I sat six car lengths down from the McNally house. Through the field glasses, I watched a man pacing back and forth in the side window, approximately where their dining room was, as I recalled. He was big and looked like he might have been tough once, before the beer caught up to him.
I assumed this was McNally. I also assumed, because of his frantic movements, that the McNallys had not gotten their daughter back. I tried not to think of what that finger in the box had looked like.
He slapped her.
She’d suddenly appeared inside the window frame with him, shouting at him, face raw with tears and fear and rage, and then he’d slapped her the way one man slaps another, enough to move her back at least a foot. Then he slapped her again, backhanded this time, and then she disappeared from the window frame.
In the small town where I grew up, there had been a young married couple famous for their battles. In the early years, he’d given her a few cut lips and a black eye or two. A little later, he started giving her broken arms and legs, once a broken nose. You know the rest, how one night, the sixth year of their marriage it was, he slammed her head too many times into an old-fashioned radiator and killed her before the ambulance arrived. She was twenty-four years old when she died. She was also my cousin. I still had the occasional dream of looking the sonofabitch up when he got out, and slamming his head into a radiator thirty or forty times. See how he liked it.
He came fast out of his house, McNally did, going around the far side to his garage. A minute later, he backed out of the driveway in a new gray Dodge. If he noticed me parked there at the curb, he gave no hint.
He headed west. I waited a minute and a half, then headed west, too.
Following people in a small town is difficult. Following them in the country is nearly impossible.
Fortunately, after only three or four miles, I sensed where he was going. He was headed in the right direction for it, anyway, and I had this feeling — I’ll spare you the lecture on “hunches” that law-enforcement officials always like to give civilians — I had this feeling that he knew something about Nora’s murder last night.
I dropped back, giving him a two-mile advantage.

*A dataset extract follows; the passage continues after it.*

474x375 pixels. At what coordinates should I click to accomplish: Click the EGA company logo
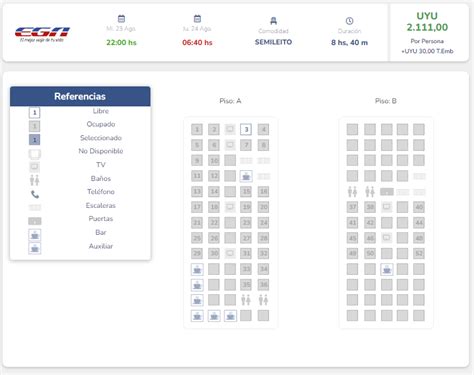42,35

I drove slowly past farms, remembering what it was like to attach milker units to cows’ teats at a frosty 5:30 A.M.; and what it was like on a sweet warm Indian-summer afternoon to rake the corn I’d just chopped up onto a conveyer belt leading to the silo; and what it was like to lie on the sun side of a summer hill and have five tiny kittens and two tiny rabbits crawling all over you and making you giddy with the pleasure of it. We’d been going to have kids someday and live on a working farm, Kathy and I, but of course it had never happened — not in reality anyway, though sometimes I could fancy it so vividly I’d swear it had actually taken place.
I pulled up on top of the hill overlooking the deserted farm where the blue Caddy had sat last night. The river, sparkling blue, ran behind the farm.
In sunlight, the once-white farmhouse was scabrous, and the ancient red barn almost comical in the way it leaned, and over all was a Poe-like pall, an unnatural silence where human life had been taken with obscene enjoyment. No animals, no flowers prospered here.
I left the car on the shoulder, grabbed my trusty binoculars, and walked down the dusty gravel for a better angle.
McNally had pulled his car down into the barn so it couldn’t be seen from the road. He had yet to emerge from the cool shadows inside.